◆ Exercise directions
For each entry that follows, write out an identical copy.

▼

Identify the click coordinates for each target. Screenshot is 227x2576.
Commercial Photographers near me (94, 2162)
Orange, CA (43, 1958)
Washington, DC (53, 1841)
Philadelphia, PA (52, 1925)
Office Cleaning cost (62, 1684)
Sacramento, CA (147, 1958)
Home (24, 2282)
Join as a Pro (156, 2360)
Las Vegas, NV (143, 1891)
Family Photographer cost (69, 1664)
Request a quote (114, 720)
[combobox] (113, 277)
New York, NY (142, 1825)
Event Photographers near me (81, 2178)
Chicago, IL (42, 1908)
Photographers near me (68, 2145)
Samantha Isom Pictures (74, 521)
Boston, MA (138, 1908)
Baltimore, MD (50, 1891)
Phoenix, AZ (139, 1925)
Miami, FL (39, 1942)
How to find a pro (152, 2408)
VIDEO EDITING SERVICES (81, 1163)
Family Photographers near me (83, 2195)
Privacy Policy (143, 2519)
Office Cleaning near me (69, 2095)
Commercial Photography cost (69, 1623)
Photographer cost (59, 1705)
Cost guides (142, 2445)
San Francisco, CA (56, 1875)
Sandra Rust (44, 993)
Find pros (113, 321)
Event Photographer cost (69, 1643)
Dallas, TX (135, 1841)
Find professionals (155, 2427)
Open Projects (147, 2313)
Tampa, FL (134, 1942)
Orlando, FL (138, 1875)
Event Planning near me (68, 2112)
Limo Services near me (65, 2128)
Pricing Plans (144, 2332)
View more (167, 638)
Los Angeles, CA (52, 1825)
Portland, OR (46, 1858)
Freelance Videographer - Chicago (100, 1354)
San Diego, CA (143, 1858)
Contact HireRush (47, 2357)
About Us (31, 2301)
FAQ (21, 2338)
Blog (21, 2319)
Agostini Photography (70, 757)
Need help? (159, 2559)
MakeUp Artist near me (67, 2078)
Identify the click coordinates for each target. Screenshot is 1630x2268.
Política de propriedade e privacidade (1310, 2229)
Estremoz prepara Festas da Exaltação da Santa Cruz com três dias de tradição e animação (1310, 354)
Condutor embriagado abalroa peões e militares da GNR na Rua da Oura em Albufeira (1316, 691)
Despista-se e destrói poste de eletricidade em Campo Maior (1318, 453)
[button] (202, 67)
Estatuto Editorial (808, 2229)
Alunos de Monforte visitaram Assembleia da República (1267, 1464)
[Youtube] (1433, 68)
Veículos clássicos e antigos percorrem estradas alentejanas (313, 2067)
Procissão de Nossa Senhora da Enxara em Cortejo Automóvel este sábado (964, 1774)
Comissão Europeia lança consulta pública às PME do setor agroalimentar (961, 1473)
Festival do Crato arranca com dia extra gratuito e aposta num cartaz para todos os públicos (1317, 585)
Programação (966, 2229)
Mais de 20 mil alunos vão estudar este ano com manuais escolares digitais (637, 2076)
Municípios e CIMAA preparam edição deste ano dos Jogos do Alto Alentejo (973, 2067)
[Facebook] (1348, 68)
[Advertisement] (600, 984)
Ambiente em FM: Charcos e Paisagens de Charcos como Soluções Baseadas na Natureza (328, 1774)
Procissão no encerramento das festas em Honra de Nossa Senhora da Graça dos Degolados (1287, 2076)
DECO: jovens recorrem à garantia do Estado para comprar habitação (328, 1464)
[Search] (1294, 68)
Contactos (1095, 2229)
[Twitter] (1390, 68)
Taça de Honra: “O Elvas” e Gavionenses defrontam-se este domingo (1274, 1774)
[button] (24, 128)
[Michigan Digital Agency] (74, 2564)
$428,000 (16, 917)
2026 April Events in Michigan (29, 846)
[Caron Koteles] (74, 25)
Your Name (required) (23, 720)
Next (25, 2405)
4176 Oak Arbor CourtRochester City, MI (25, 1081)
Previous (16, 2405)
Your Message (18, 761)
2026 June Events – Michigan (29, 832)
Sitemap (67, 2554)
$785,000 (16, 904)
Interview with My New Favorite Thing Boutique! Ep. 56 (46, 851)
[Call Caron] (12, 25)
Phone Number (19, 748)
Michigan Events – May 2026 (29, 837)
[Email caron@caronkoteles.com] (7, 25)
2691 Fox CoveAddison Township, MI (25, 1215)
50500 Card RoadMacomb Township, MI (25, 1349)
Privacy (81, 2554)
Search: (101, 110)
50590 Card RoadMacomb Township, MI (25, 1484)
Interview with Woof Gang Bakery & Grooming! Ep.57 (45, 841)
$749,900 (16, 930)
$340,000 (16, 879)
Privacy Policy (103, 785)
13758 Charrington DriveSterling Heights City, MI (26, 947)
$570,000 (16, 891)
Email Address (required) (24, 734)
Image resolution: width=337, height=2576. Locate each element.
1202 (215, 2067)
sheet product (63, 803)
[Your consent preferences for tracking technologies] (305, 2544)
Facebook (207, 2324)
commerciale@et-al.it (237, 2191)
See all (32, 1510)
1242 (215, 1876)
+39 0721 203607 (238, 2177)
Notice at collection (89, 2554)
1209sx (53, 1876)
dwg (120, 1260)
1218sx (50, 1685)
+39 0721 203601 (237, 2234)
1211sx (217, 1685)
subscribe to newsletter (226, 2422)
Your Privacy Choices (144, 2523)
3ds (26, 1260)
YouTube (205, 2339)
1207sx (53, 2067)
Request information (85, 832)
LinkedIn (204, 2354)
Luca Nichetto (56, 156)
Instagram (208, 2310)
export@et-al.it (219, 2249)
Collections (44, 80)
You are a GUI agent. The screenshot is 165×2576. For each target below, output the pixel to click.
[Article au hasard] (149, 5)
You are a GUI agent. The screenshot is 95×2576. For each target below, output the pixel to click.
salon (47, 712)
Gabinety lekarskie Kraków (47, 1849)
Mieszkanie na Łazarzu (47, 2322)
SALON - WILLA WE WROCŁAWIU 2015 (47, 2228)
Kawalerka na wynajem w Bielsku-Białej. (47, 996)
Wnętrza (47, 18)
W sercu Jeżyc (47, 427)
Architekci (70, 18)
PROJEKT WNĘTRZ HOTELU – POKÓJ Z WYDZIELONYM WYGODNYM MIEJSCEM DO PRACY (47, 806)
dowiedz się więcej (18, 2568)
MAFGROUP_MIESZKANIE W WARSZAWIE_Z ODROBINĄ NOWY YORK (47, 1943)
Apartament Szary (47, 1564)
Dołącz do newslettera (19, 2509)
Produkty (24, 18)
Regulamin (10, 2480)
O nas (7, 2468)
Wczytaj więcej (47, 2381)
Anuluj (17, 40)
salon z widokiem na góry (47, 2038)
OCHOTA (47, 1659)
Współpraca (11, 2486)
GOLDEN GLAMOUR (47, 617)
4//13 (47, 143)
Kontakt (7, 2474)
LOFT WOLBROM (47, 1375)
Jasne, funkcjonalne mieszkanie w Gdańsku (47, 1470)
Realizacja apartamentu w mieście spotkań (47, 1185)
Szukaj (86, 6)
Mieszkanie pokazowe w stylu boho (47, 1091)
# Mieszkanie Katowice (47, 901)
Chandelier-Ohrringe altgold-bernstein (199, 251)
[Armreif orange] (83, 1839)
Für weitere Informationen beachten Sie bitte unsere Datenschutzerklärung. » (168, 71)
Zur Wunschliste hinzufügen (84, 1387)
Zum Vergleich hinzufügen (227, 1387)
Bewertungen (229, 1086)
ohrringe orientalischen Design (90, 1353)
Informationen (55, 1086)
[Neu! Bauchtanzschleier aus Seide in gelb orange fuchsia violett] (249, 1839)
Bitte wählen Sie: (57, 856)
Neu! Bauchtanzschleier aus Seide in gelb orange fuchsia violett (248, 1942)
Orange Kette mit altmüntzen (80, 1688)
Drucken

▲

◆ Result of the task
Identify the click coordinates for each target. Screenshot is 227x2576.
Commercial Photographers near me (94, 2162)
Orange, CA (43, 1958)
Washington, DC (53, 1841)
Philadelphia, PA (52, 1925)
Office Cleaning cost (62, 1684)
Sacramento, CA (147, 1958)
Home (24, 2282)
Join as a Pro (156, 2360)
Las Vegas, NV (143, 1891)
Family Photographer cost (69, 1664)
Request a quote (114, 720)
[combobox] (113, 277)
New York, NY (142, 1825)
Event Photographers near me (81, 2178)
Chicago, IL (42, 1908)
Photographers near me (68, 2145)
Samantha Isom Pictures (74, 521)
Boston, MA (138, 1908)
Baltimore, MD (50, 1891)
Phoenix, AZ (139, 1925)
Miami, FL (39, 1942)
How to find a pro (152, 2408)
VIDEO EDITING SERVICES (81, 1163)
Family Photographers near me (83, 2195)
Privacy Policy (143, 2519)
Office Cleaning near me (69, 2095)
Commercial Photography cost (69, 1623)
Photographer cost (59, 1705)
Cost guides (142, 2445)
San Francisco, CA (56, 1875)
Sandra Rust (44, 993)
Find pros (113, 321)
Event Photographer cost (69, 1643)
Dallas, TX (135, 1841)
Find professionals (155, 2427)
Open Projects (147, 2313)
Tampa, FL (134, 1942)
Orlando, FL (138, 1875)
Event Planning near me (68, 2112)
Limo Services near me (65, 2128)
Pricing Plans (144, 2332)
View more (167, 638)
Los Angeles, CA (52, 1825)
Portland, OR (46, 1858)
Freelance Videographer - Chicago (100, 1354)
San Diego, CA (143, 1858)
Contact HireRush (47, 2357)
About Us (31, 2301)
FAQ (21, 2338)
Blog (21, 2319)
Agostini Photography (70, 757)
Need help? (159, 2559)
MakeUp Artist near me (67, 2078)
Identify the click coordinates for each target. Screenshot is 1630x2268.
Política de propriedade e privacidade (1310, 2229)
Estremoz prepara Festas da Exaltação da Santa Cruz com três dias de tradição e animação (1310, 354)
Condutor embriagado abalroa peões e militares da GNR na Rua da Oura em Albufeira (1316, 691)
Despista-se e destrói poste de eletricidade em Campo Maior (1318, 453)
[button] (202, 67)
Estatuto Editorial (808, 2229)
Alunos de Monforte visitaram Assembleia da República (1267, 1464)
[Youtube] (1433, 68)
Veículos clássicos e antigos percorrem estradas alentejanas (313, 2067)
Procissão de Nossa Senhora da Enxara em Cortejo Automóvel este sábado (964, 1774)
Comissão Europeia lança consulta pública às PME do setor agroalimentar (961, 1473)
Festival do Crato arranca com dia extra gratuito e aposta num cartaz para todos os públicos (1317, 585)
Programação (966, 2229)
Mais de 20 mil alunos vão estudar este ano com manuais escolares digitais (637, 2076)
Municípios e CIMAA preparam edição deste ano dos Jogos do Alto Alentejo (973, 2067)
[Facebook] (1348, 68)
[Advertisement] (600, 984)
Ambiente em FM: Charcos e Paisagens de Charcos como Soluções Baseadas na Natureza (328, 1774)
Procissão no encerramento das festas em Honra de Nossa Senhora da Graça dos Degolados (1287, 2076)
DECO: jovens recorrem à garantia do Estado para comprar habitação (328, 1464)
[Search] (1294, 68)
Contactos (1095, 2229)
[Twitter] (1390, 68)
Taça de Honra: “O Elvas” e Gavionenses defrontam-se este domingo (1274, 1774)
[button] (24, 128)
[Michigan Digital Agency] (74, 2564)
$428,000 (16, 917)
2026 April Events in Michigan (29, 846)
[Caron Koteles] (74, 25)
Your Name (required) (23, 720)
Next (25, 2405)
4176 Oak Arbor CourtRochester City, MI (25, 1081)
Previous (16, 2405)
Your Message (18, 761)
2026 June Events – Michigan (29, 832)
Sitemap (67, 2554)
$785,000 (16, 904)
Interview with My New Favorite Thing Boutique! Ep. 56 (46, 851)
[Call Caron] (12, 25)
Phone Number (19, 748)
Michigan Events – May 2026 (29, 837)
[Email caron@caronkoteles.com] (7, 25)
2691 Fox CoveAddison Township, MI (25, 1215)
50500 Card RoadMacomb Township, MI (25, 1349)
Privacy (81, 2554)
Search: (101, 110)
50590 Card RoadMacomb Township, MI (25, 1484)
Interview with Woof Gang Bakery & Grooming! Ep.57 (45, 841)
$749,900 (16, 930)
$340,000 (16, 879)
Privacy Policy (103, 785)
13758 Charrington DriveSterling Heights City, MI (26, 947)
$570,000 (16, 891)
Email Address (required) (24, 734)
Image resolution: width=337, height=2576. Locate each element.
1202 (215, 2067)
sheet product (63, 803)
[Your consent preferences for tracking technologies] (305, 2544)
Facebook (207, 2324)
commerciale@et-al.it (237, 2191)
See all (32, 1510)
1242 (215, 1876)
+39 0721 203607 (238, 2177)
Notice at collection (89, 2554)
1209sx (53, 1876)
dwg (120, 1260)
1218sx (50, 1685)
+39 0721 203601 (237, 2234)
1211sx (217, 1685)
subscribe to newsletter (226, 2422)
Your Privacy Choices (144, 2523)
3ds (26, 1260)
YouTube (205, 2339)
1207sx (53, 2067)
Request information (85, 832)
LinkedIn (204, 2354)
Luca Nichetto (56, 156)
Instagram (208, 2310)
export@et-al.it (219, 2249)
Collections (44, 80)
You are a GUI agent. The screenshot is 165×2576. For each target below, output the pixel to click.
[Article au hasard] (149, 5)
You are a GUI agent. The screenshot is 95×2576. For each target below, output the pixel to click.
salon (47, 712)
Gabinety lekarskie Kraków (47, 1849)
Mieszkanie na Łazarzu (47, 2322)
SALON - WILLA WE WROCŁAWIU 2015 (47, 2228)
Kawalerka na wynajem w Bielsku-Białej. (47, 996)
Wnętrza (47, 18)
W sercu Jeżyc (47, 427)
Architekci (70, 18)
PROJEKT WNĘTRZ HOTELU – POKÓJ Z WYDZIELONYM WYGODNYM MIEJSCEM DO PRACY (47, 806)
dowiedz się więcej (18, 2568)
MAFGROUP_MIESZKANIE W WARSZAWIE_Z ODROBINĄ NOWY YORK (47, 1943)
Apartament Szary (47, 1564)
Dołącz do newslettera (19, 2509)
Produkty (24, 18)
Regulamin (10, 2480)
O nas (7, 2468)
Wczytaj więcej (47, 2381)
Anuluj (17, 40)
salon z widokiem na góry (47, 2038)
OCHOTA (47, 1659)
Współpraca (11, 2486)
GOLDEN GLAMOUR (47, 617)
4//13 (47, 143)
Kontakt (7, 2474)
LOFT WOLBROM (47, 1375)
Jasne, funkcjonalne mieszkanie w Gdańsku (47, 1470)
Realizacja apartamentu w mieście spotkań (47, 1185)
Szukaj (86, 6)
Mieszkanie pokazowe w stylu boho (47, 1091)
# Mieszkanie Katowice (47, 901)
Chandelier-Ohrringe altgold-bernstein (199, 251)
[Armreif orange] (83, 1839)
Für weitere Informationen beachten Sie bitte unsere Datenschutzerklärung. » (168, 71)
Zur Wunschliste hinzufügen (84, 1387)
Zum Vergleich hinzufügen (227, 1387)
Bewertungen (229, 1086)
ohrringe orientalischen Design (90, 1353)
Informationen (55, 1086)
[Neu! Bauchtanzschleier aus Seide in gelb orange fuchsia violett] (249, 1839)
Bitte wählen Sie: (57, 856)
Neu! Bauchtanzschleier aus Seide in gelb orange fuchsia violett (248, 1942)
Orange Kette mit altmüntzen (80, 1688)
Drucken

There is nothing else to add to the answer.